One of the most significant forces accelerating this transformation, Nahum explained, has been AI’s impact on legal practice, reshaping expectations around efficiency and automating many of the profession’s more routine tasks.
However, rather than replacing or diminishing the role of lawyers, she argued that AI is highlighting the importance of the qualities technology cannot replicate, placing greater value on human judgement, critical thinking, and professional discernment.
“What AI is doing is, while it’s taking away a lot of the repeatable tasks and speeding things up, it’s actually really separating practitioners who think critically about what the technology has enabled them to do,” she said.
“But adds an additional element, probably like the human judgement element, and those who are willing to just pass on the products of AI without considering it.”
Rather than making lawyers less relevant, Nahum said AI is raising the expectations placed on legal professionals, making human oversight, judgement, and the ability to critically assess outcomes more important than ever.
“While I think AI adds accuracy, speed, and polish, and there always is, of course, the need for a human to kind of check in on that particular accuracy point,” she said.
Through this shift, Nahum argued, AI is fundamentally redefining legal excellence by placing a greater premium on the human judgement, insight, and critical thinking that distinguish exceptional lawyers.
“I think it is definitely changing what legal excellence in practice looks like.
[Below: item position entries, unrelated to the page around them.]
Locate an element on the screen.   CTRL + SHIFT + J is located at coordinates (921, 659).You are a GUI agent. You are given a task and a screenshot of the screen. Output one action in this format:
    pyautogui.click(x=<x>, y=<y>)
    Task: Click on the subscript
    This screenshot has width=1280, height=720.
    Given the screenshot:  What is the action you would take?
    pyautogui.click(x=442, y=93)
It’s forcing leaders and practitioners to consider, what value [do] I bring to this task and what only I can bring to this task as a human with judgement?” she said.
But according to Nahum, AI represents only one part of a much broader transformation reshaping what excellence looks like in practice.
Drawing on her experience over the past four years, Nahum identified the relentless pace of organisational change as one of the greatest forces challenging legal leaders, redefining the skills, mindset, and adaptability required to succeed.
“One of the biggest challenges that I’ve faced over the last four years in my current role is change,” she said.
“Because change is really unsettling. Change challenges your ability to get stuff done. It challenges you to always have to reset yourself and face into things that are new, face into tricky personalities, face into worry about what tomorrow looks like.”
Amid the relentless pace of organisational change, Nahum said legal leaders are facing a growing challenge: preserving high-performing teams and strong workplace cultures while continuing to navigate constant transformation.
“That’s probably one of the greatest forces that kind of challenges the ability to get on with your job, to maintain good culture, and at the same time, drive excellence within the team [that’s] trying to manage large-scale organisational change and all the things that come with it,” she said.